Fernando betrat mit pulsierenden Schläfen die Zahnarztpraxis. Den behandelnden Arzt hier kannte er schon lange. Die beiden gestandenen Männer hatten einst gemeinsam die Hörsaalatmosphäre auf sich wirken lassen. Jetzt liess Fernando den klinisch-sauberen Geruch der renovierten Räume auf sich wirken. Dies verursachte bei ihm dieses gewisse Pulsieren – obwohl er, als Oberarzt in einem grossen Spital, die Atmosphäre eigentlich gewohnt war.
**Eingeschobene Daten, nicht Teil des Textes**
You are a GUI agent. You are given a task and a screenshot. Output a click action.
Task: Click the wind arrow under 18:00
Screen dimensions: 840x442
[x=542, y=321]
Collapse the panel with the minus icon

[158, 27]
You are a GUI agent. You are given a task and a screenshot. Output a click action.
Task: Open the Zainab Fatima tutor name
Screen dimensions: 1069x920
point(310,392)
Er betrat das Wartezimmer und klaubte den „Spiegel“ aus dem Ständer. Zum Blättern kam er kaum – schon wurde er von der freundlichen, schlanken Assistentin in den Behandlungsraum gebeten, wo ihn sein Freund Gerd freudig begrüsste, ihm erklärte, warum ein paar Röntgenaufnahmen notwendig waren und seine Bedenken zerstreute, dass die Karies seit der letzten Untersuchung verstärkt auftreten könnte.
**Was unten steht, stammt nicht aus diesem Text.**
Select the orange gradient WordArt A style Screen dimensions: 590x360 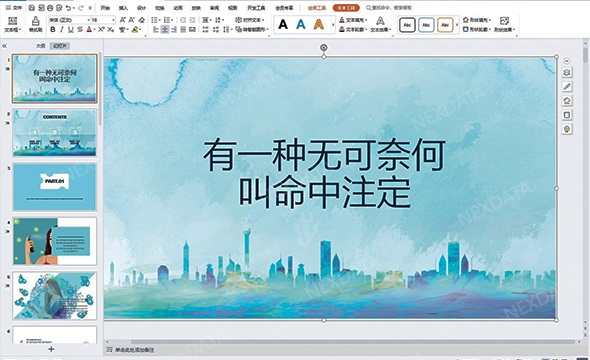pyautogui.click(x=319, y=24)
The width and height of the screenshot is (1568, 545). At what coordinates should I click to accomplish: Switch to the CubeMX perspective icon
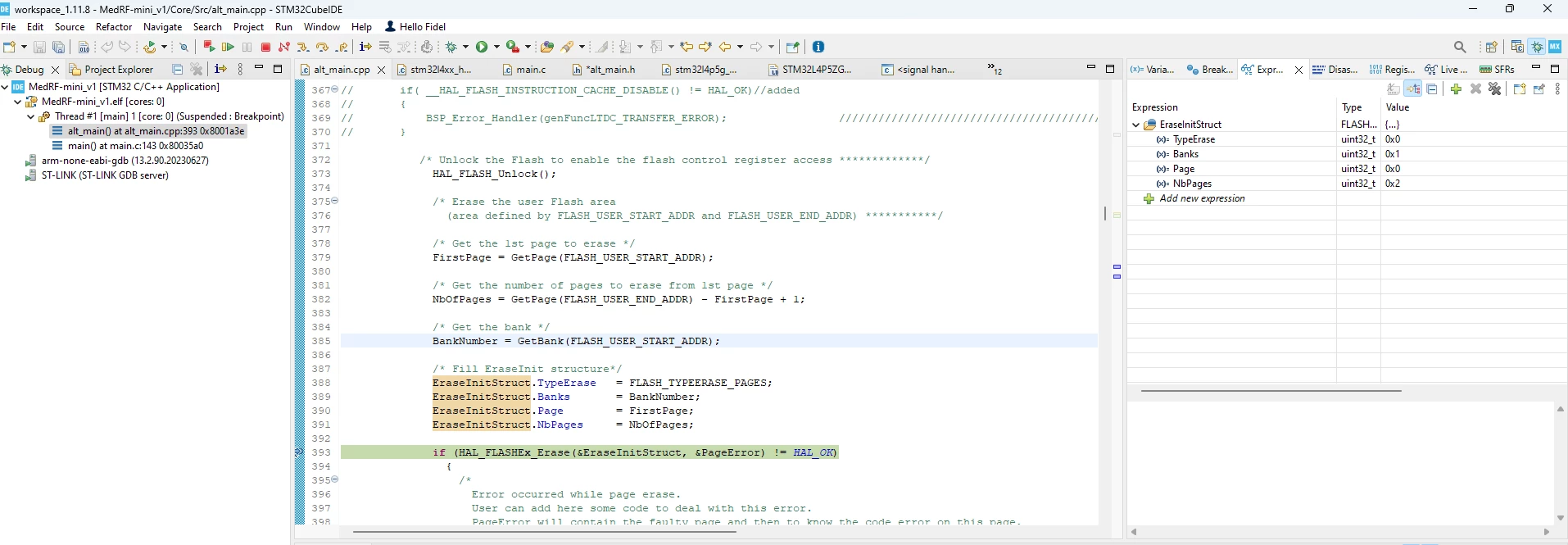click(1555, 47)
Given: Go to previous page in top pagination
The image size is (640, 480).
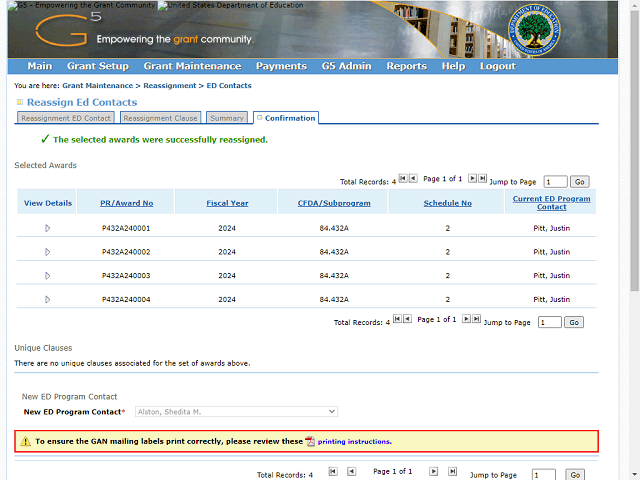Looking at the screenshot, I should click(x=412, y=178).
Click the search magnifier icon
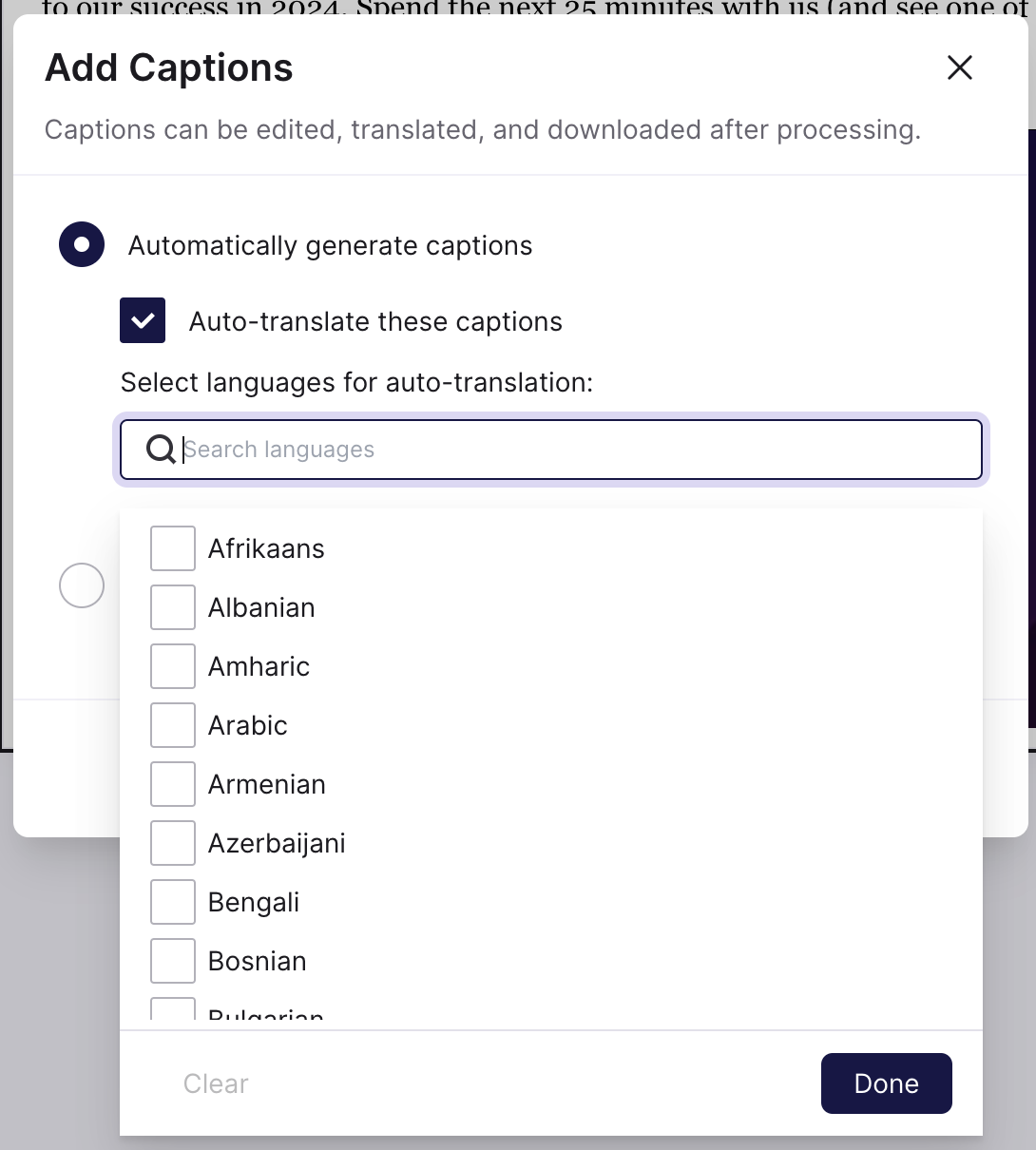The image size is (1036, 1150). tap(161, 449)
Die beiden Männer verabschiedeten sich mit kräftigem Händedruck, und Fernando begab sich zur Dentalhygiene. Vera Dehli war vor längerer Zeit mit einem Inder verheiratet gewesen. So war sie zu ihrem klangvollen Namen gekommen. Vera Dehli. Ihre schneeweisse Kleidung liess ihr blondes, dichtes Haar noch intensiver strahlen – und ebenso ihr Lächeln, mit dem sie die Kunden bedachte. Fernando bekam die Wegwerf-Serviette umgebunden; Vera ging routiniert vor und ordnete flink die Reinigungsinstrumente. Dann setzte sie sich an seine rechte Seite. Sie duftete angenehm nach Körpermilch. Der erregende Duft setzte bei Fernando sofort ein Signal, das er bei sich schon lange nicht mehr wahrgenommen hatte. Er war zweifacher Familienvater, und die Anspannung im Beruf sowie seine privaten Pflichten erlaubten es ihm kaum, lustvolle Gedanken an Frauen auch nur andeutungsweise an sich herankommen zu lassen.